When leaders exclude team members from activities, meetings, or initiatives, it is common for those colleagues to experience social pain.
Whenever people feel abandoned, rejected, or disconfirmed, they experience an intense pain not unlike the physical pain we endure after being injured. In fact, social and physical pain register in the same area of the brain and share many of the same symptoms.
The need to maintain social connections is powerful. Social pain can, thus, cause people to react both physically and mentally.
When others don’t include us, purposely ignore us, fail to ask our opinions on weighty matters, forget to invite us to special events, or suggest the meeting doesn’t require our attendance, we feel more than undervalued, underappreciated, and rejected. We experience painful emotions. Unlike the physical pain of an ailment or sprain, social pain can linger long past an incident, sometimes for days, months, and even years.
The function of social pain is similar to physical pain. It alerts us to threats against our social wellbeing. To avoid such negative emotions, people naturally behave in ways that protect their relationships with others. This is true even for people who feign they don’t care about what others think of them or insist they are not affected when they are excluded from team activities.
Leaders often feel like they’ve tried everything to get a given team member to engage, or refrain from signaling to everyone else that they are above team rules and commitments. The temptation is to throw up their hands and accept that some colleagues just won’t play.
The truth is, even these wayward and highly resistant colleagues don’t want to be excluded, ignored, or rejected by the team and the team leader.

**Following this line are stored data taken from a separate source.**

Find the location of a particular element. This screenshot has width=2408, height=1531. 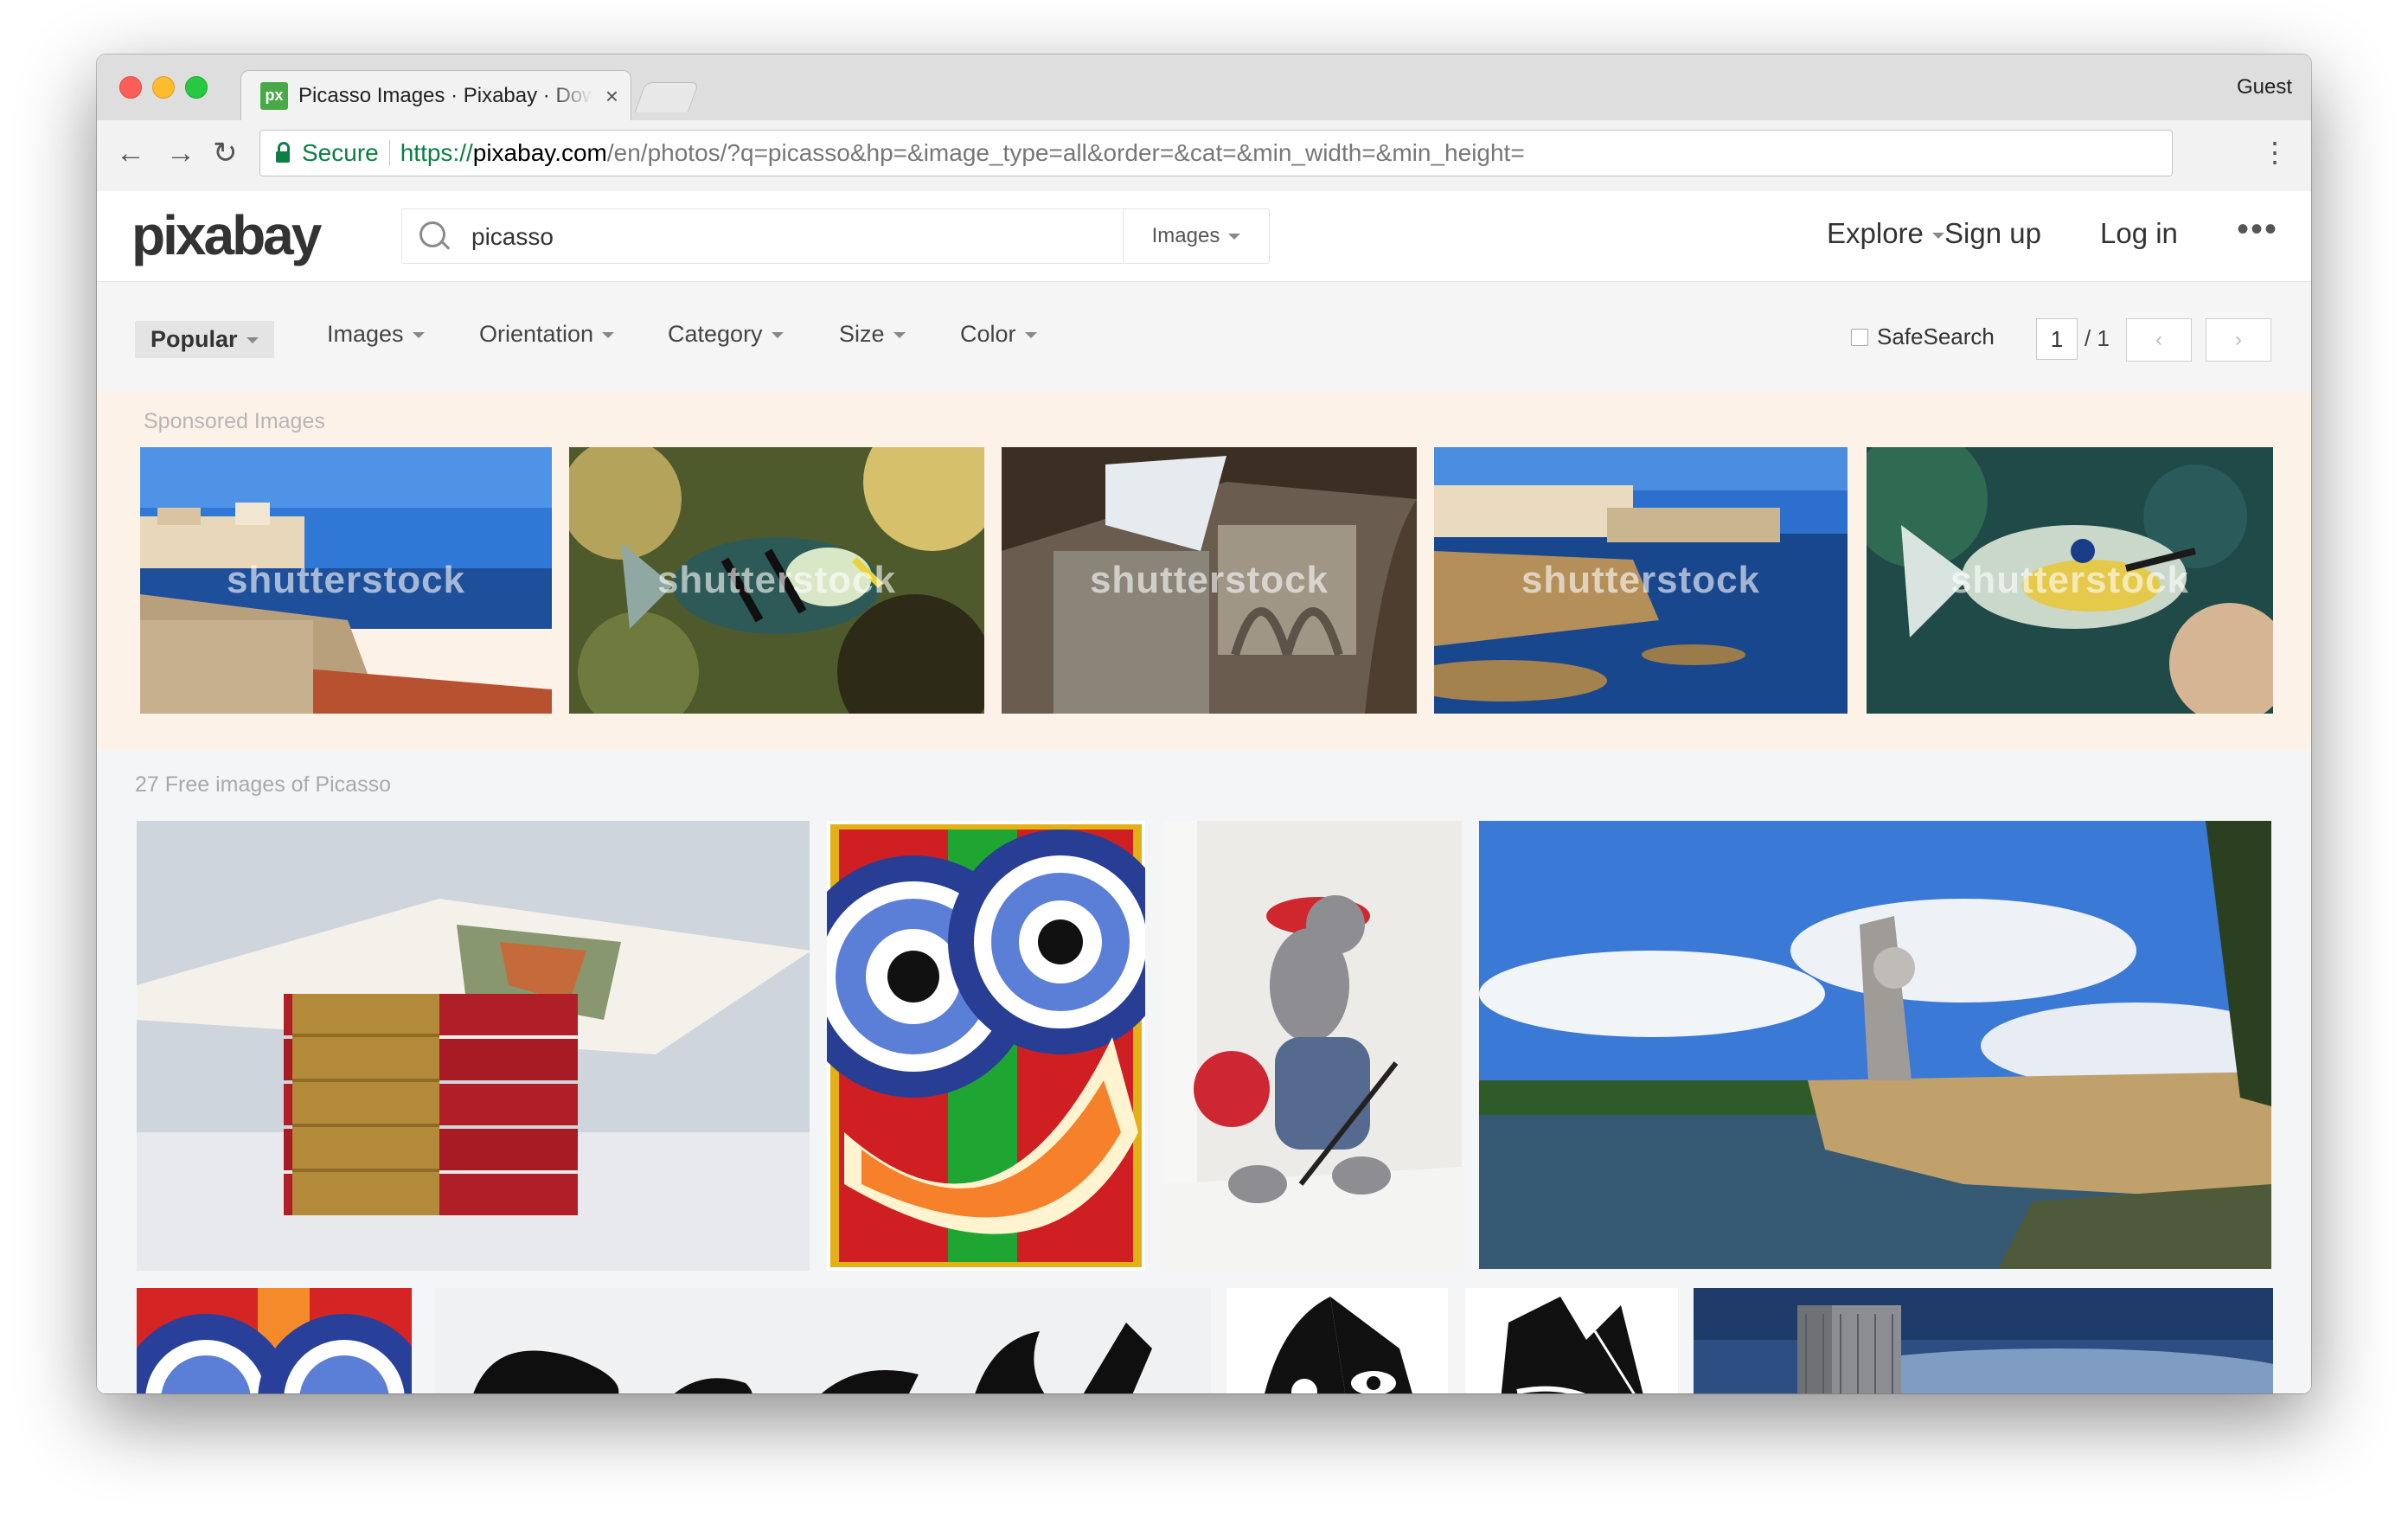

reload-icon: ↻ is located at coordinates (226, 153).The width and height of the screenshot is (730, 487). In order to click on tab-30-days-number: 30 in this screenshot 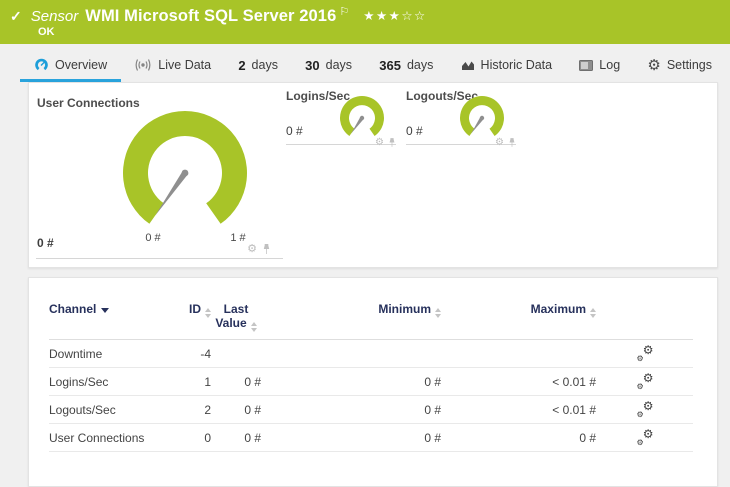, I will do `click(312, 65)`.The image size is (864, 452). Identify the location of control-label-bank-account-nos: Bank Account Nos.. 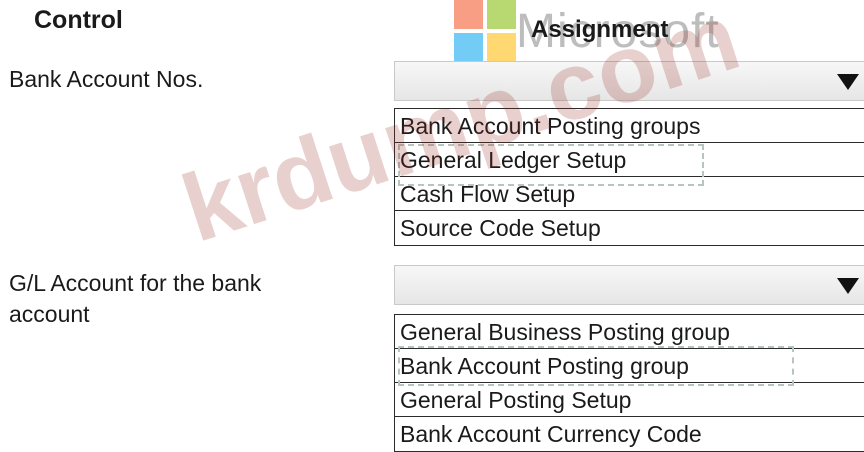
(106, 79). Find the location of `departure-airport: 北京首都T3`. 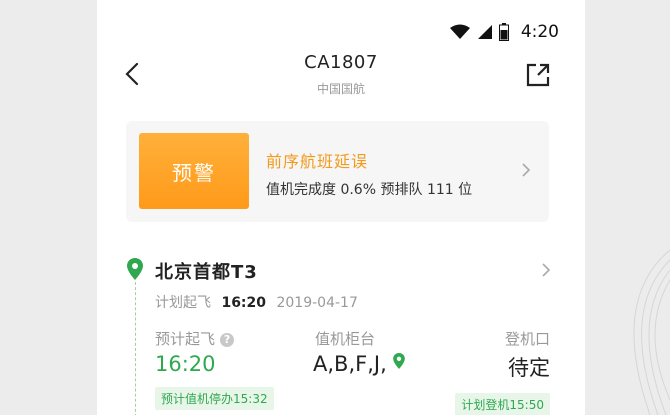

When leaders purposely disinvite these headstrong team members and ask them not to attend meetings or participate in team activities, the social pain felt as a result can have a profound effect on the attitudes they hold.
Used as a last resort, leaders who purposely exclude team members will often find a huge shift in their willingness to play along. The power of social connections and relationships is fundamental to humanness.
Before a leader accepts a team member who rejects the group and refuses to comply with ongoing rules and commitments, perhaps they should simply agree with the colleague and suggest there is no reason for them to participate in any team activity. The reaction might be astonishing.
The social pain dissipates quickly once it is done teaching resistant colleagues what really matters. Pain is one way we learn.